Central to Avalanche's success is its use of fast-flux botnets to host phishing sites. The use of peer-to-peer communications makes it impossible for a single ISP or hosting provider to to pull the plug on the infrastructure. The gang also excels at launching attacks from a relatively small number of domain names that often appear confusingly identical to each other, such as 11f1iili.com and 11t1jtiil.com. Those abilities also fuel the success.
There were 126,697 phishing attacks during the second half of 2009, more than double the number in the first half of the year or from July through December of 2008, the APWG report said. Avalanche, which was first identified in December of 2008, was responsible for 24 percent of phishing attacks in the first half of 2009 and for 66 percent in the second half. From July through the end of the year, Avalanche targeted the more than 40 major financial institutions, online services, and job search providers.
Curiously, Avalanche may turn out to be a victim of its own success.
"During an Avalanche campaign, it was not unusual for the target institutions, the relevant domain name registrar(s), a domain name registry, and other responders and service providers to all be aware of the campaign and working on mitigation at the same time," the report stated. "As a result, Avalanche attacks had a much shorter average uptime than non-Avalanche phishing attacks, and community efforts partially neutralized the advantage of the fast-flux hosting."
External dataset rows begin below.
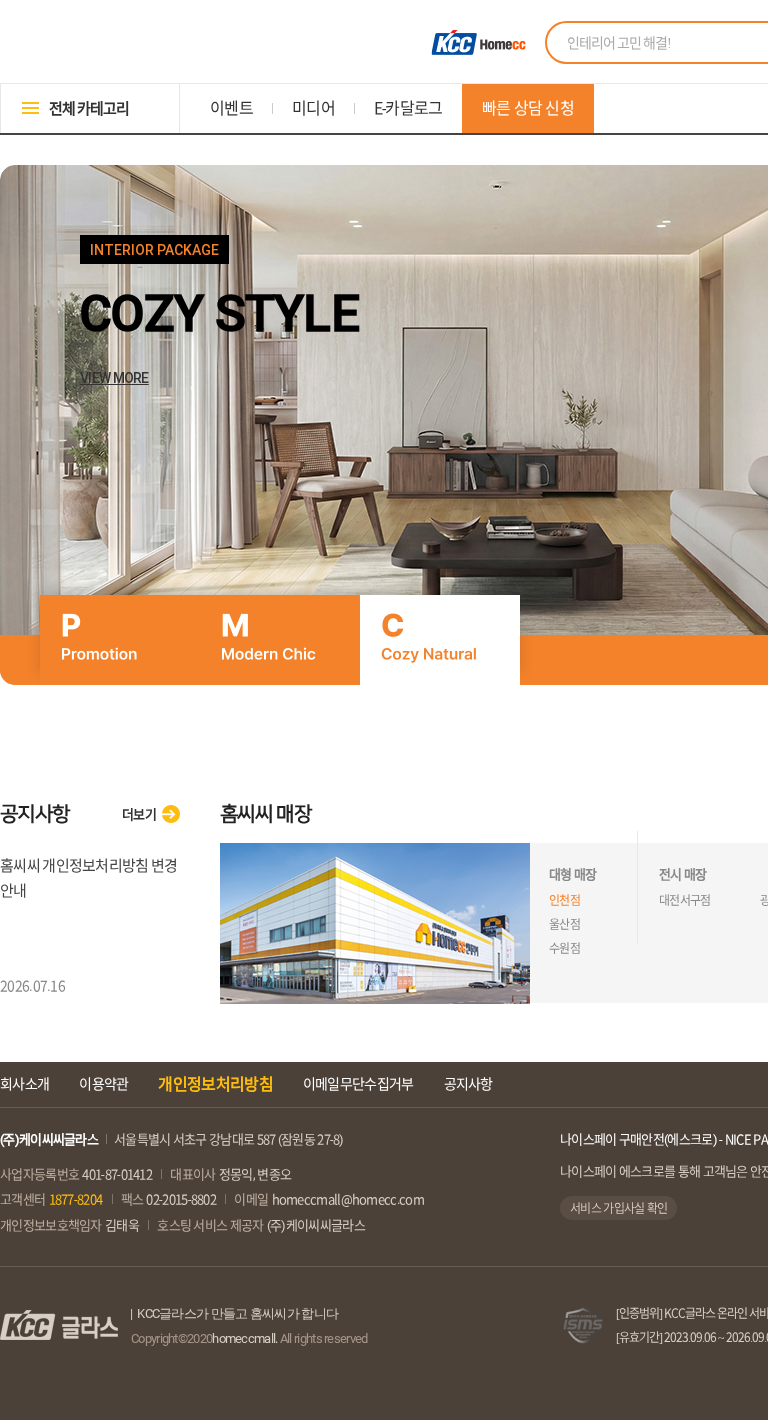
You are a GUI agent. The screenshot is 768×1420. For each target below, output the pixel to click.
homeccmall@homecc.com (348, 1199)
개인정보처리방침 (215, 1084)
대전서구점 (685, 900)
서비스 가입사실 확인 (618, 1208)
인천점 (564, 900)
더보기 (139, 814)
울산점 (564, 924)
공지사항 (468, 1084)
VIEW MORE (114, 378)
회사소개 (24, 1084)
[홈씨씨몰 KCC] (476, 42)
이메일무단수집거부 (358, 1084)
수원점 (564, 948)
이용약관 (103, 1084)
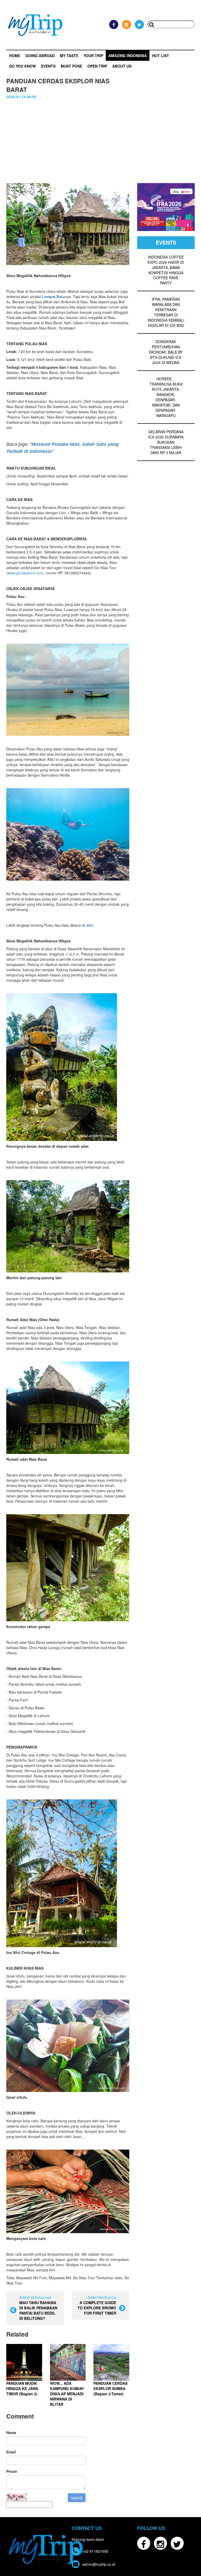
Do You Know (22, 66)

White hats briefly shut down the Avalanche infrastructure in mid November, and ever since then phishing attacks generated by the group have dropped precipitously. Last month, the gang launched just 59 attacks, each one with a separate domain.
A PDF of the report is here. ®
@ A successful phishing attack relies on...
Unfortunately it's not so simple. As more and more activities go online we'll be seeing people catching up but with a learning curve. During these transition periods there is an opportunity for phishers to take advantage of the fact that there is still some unfamiliarity with the new way things are getting done.
... and that doesn't even begin to count DNS poisoning or other flaws in the way we've become accustomed to using the internet.
For example, if you open your browser and type the URL of your bank (or use a shortcut, Google search result - whichever) and you are taken to a page that looks EXACTLY like your bank's page, including seeing the URL in the browser and a secure connection, what would make even the more savvy netizens stop and resolve the URL to an IP number and have a record of what the IP # is supposed to be to compare against that?
Generally it would take an extra paranoid person to do that, and where does it end, do you keep a list of every IP number and continually update it as networks change, never surfing anywhere without doing this check? I know of nobody that does this, though some avoid doing online banking for security reasons and are ironically thought of as technically challenged because of it.
smell of the C
A successful phising attack relies on...
....there being a sucker or two out there.
Unfortunately, this is always going to be a truism.